理論化学研究室では、化学反応を理論的に研究しています。そもそも、化学って試験管を振ったり熱したりして実験をする学問だと思っていらっしゃる方が多いと思います。それはまあ実際そうなのですが、ちょっと考えてみると、化学現象を担う分子は物理の法則に従っているわけで、さらに物理の法則は理論的に研究できる体系があるわけで、化学を理論的に研究することは可能なのです。

そんなわけで、われわれは化学反応を理論的に研究しています(実験はしていません)。化学反応は、物理的に言うと、分子を形成する電子の状態が変化する現象です。電子は非常に軽いので、その振る舞いを記述するためには量子力学に基づく必要があります。また、分子はとりもなおさず物体ですので、その運動は力学法則に従います。
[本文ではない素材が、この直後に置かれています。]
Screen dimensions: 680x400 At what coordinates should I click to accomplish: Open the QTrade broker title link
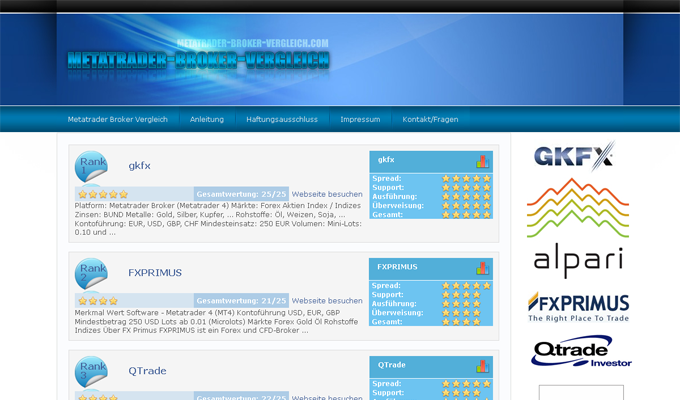pyautogui.click(x=147, y=371)
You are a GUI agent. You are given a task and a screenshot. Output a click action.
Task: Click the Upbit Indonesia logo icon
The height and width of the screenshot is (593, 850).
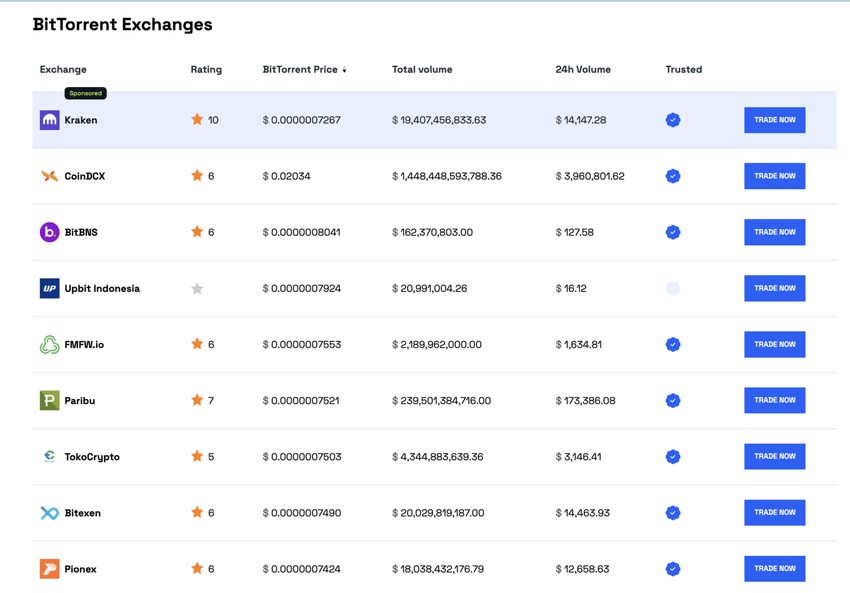(x=49, y=288)
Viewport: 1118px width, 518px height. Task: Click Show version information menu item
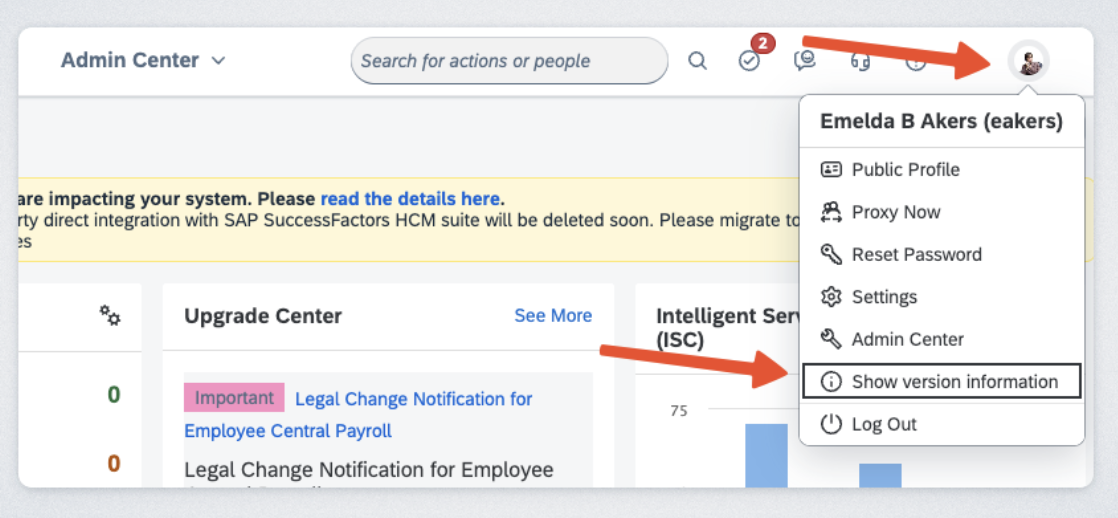click(954, 382)
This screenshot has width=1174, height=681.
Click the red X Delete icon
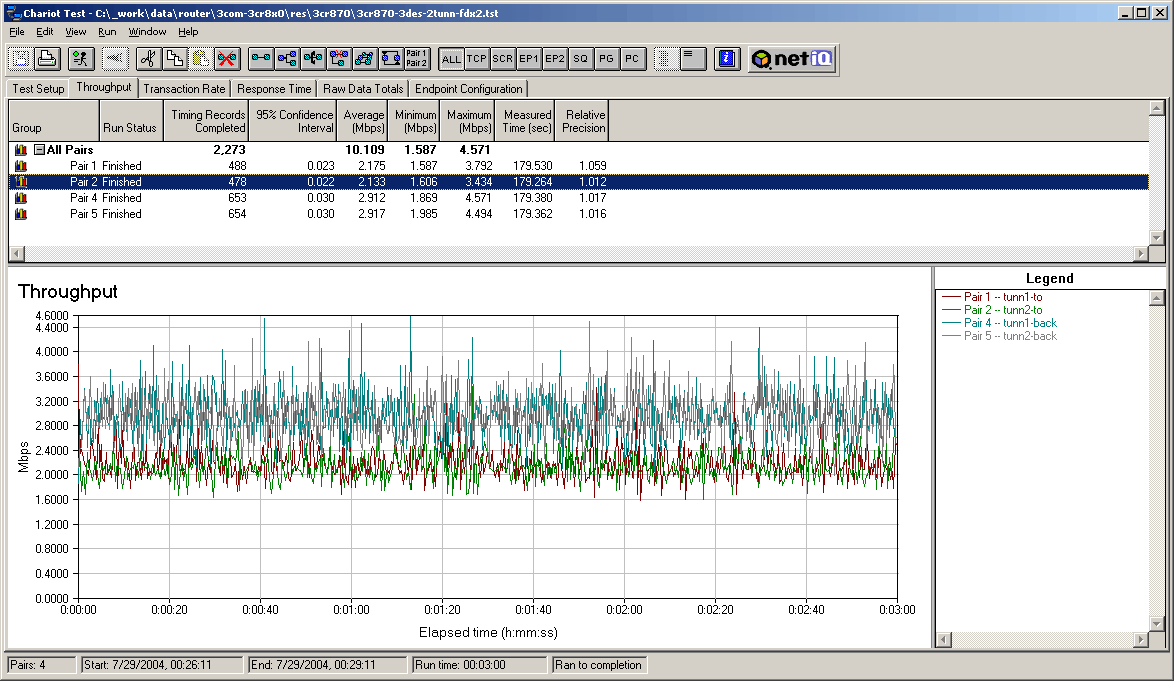[x=227, y=59]
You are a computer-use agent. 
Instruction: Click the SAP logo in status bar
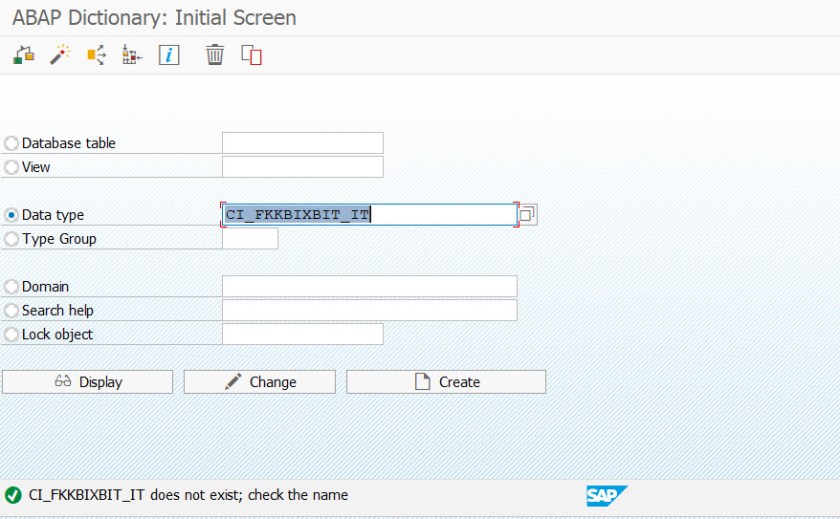[607, 495]
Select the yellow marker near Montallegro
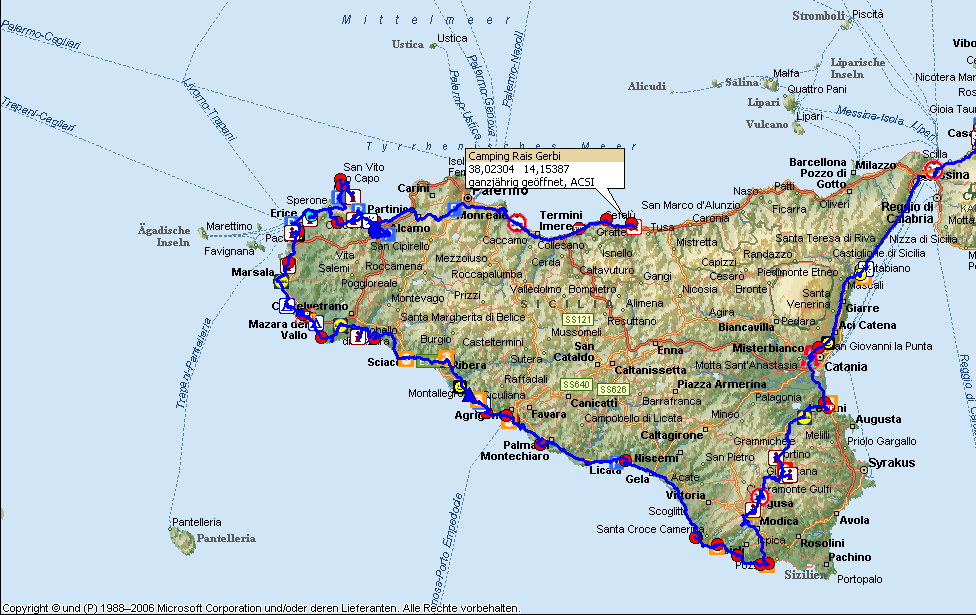976x615 pixels. [x=460, y=385]
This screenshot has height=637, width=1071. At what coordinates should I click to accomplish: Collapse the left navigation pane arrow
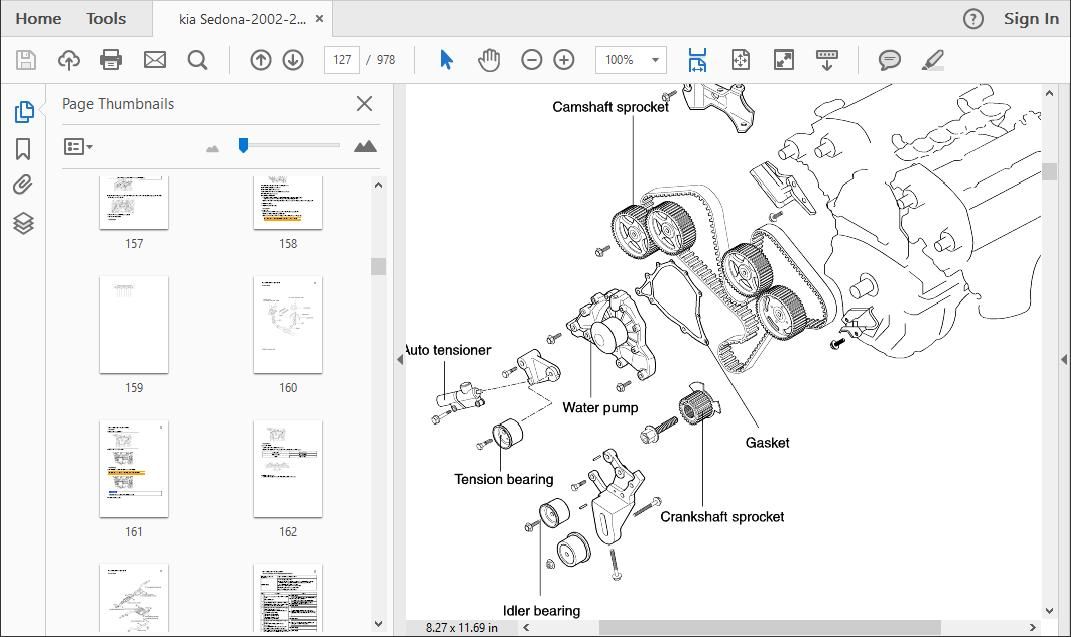400,359
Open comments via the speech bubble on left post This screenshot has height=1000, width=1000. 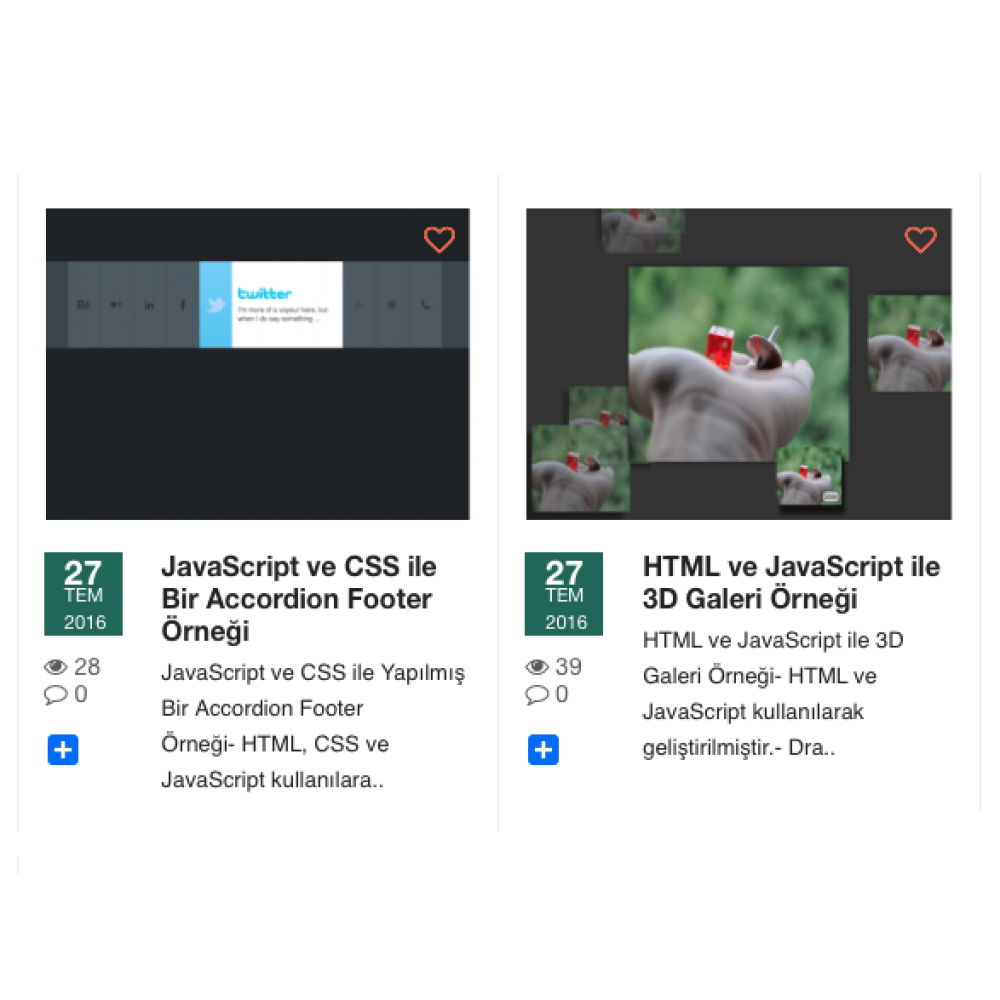[57, 695]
さらに、化学反応は溶液内や生体内で多く起きますが、そのときには非常に多くの原子・分子が関わってきます。その多くの原子・分子が関わる現象を理解するためには、統計熱力学に基づいた考察が必要となります。これらの物理学の体系やその化学への応用(物理化学)は、高校では余りなじみのない新しいものも多いので、これから学ぶのを楽しみにしておいて下さい。

化学反応は、非常に多様で様々な場所に現れます。例えば、わたしたちが酸素を吸って食べ物を食べて歩いたり考えたりする活動も、体内で起こる多種の様々な化学反応の連鎖によって成り立っています。そのような多様な化学反応現象を研究するために、コンピュータの力を借りて、上述の物理法則に基づいた分子シミュレーションを行っています。下にいくつかの研究例を挙げています。基本的な有機機合成化学反応から生体酵素反応まで様々な化学反応の研究を行っています。

ユビキノン分子とフェノール分子の間のプロトン-電子移動共役反応。極性溶媒分子が与える静電場を色で表している。
シミュレーションで用いるコンピュータ。マルチコアCPUのコンピュータ間を高速ネットワークでデータ通信している。
ミトコンドリアのATP合成酵素でATP分子が合成されるところ。

基本的な有機合成反応であるGrignard反応の反応性の解析。
水中の水分子の水素結合構造の分布。